Но не только с ними хотелось бы мне поговорить. Хотелось бы поговорить и с другими людьми, теми, которые не в этот день, а в другой, через две недели – 19 апреля, стояли у этой же могилы. С теми, другими, мне легче было бы говорить – они знали русский, – но, вероятно, куда труднее было бы найти с ними общий язык. Этих, других, я так и не увидел. Я о них прочел в эмигрантской газете «Русская мысль», которую купил в киоске на бульваре Сен-Жермен, – она висела рядом с московской «Правдой». В небольшом объявлении на шестой странице сообщалось, что «на торжественную церемонию возжжения пламени на могиле Неизвестного солдата приглашаются Преображенцы, Измайловцы, Егеря – офицеры и солдаты 3-го Его Императорского Величества стрелкового полка, стрелки Императорской фамилии, кавалергардская семья, все члены Союза русских офицеров – участников первой мировой войны на французском фронте, в парадной форме, при всех орденах…»
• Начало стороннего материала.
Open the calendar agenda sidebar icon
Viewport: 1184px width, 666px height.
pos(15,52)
Именно о них я невольно вспомнил ровно через полгода, стоя над другой могилой, в другом городе, в моем родном городе.
Восемь генералов бережно и неумело опустили в могилу совсем легонький гроб. Припали к земле знамена. Грянул салют. О крышку гроба ударились мерзлые комья земли.
Над крутым днепровским обрывом высится сейчас обелиск – стремительный, немногословный. У подножия трепещет пламя. Гранитная плита. Под ней солдат. Никто не знает, кто он. Простой солдат. Тот, что вытянул войну. Месил фронтовую грязь сапожищами, бил немца, грел озябшие руки у печурки, стучал в «козла», материл нерадивого старшину, брал города, форсировал реки. Может, ты с ним и воевал вместе, лежал в одном окопе, докуривал его цигарку…
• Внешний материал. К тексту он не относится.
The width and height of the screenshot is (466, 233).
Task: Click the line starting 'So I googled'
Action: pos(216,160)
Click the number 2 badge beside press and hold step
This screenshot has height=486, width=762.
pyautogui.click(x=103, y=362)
Ветер рвет пламя над могилой. Кругом венки – большие, торжественные, с красными лентами. И маленькие трогательные букетики. Стоит паренек, рыженький, в ремесленной курточке. Двое морячков в коротеньких бушлатах. Женщина с ребенком. Стоят, молчат… Каждый думает, вспоминает свое.
Хотелось бы знать, о чем думали и о чем вспоминали измайловцы, преображенцы, егеря и кавалергарды, стоя в парадной форме, при всех орденах, над могилой французского солдата.
Если выйти из станции метро Порт-Орлеан и пойти налево, то минут через двадцать вы дойдете до парка Монсури. В этом парке прошли первые четыре года моей жизни. Мать, окончившая в свое время Лозаннский университет, работала тогда в одном из парижских госпиталей, я же в компании двух других русских мальчиков (родители их эмигрировали из царской России) пасся в парке Монсури.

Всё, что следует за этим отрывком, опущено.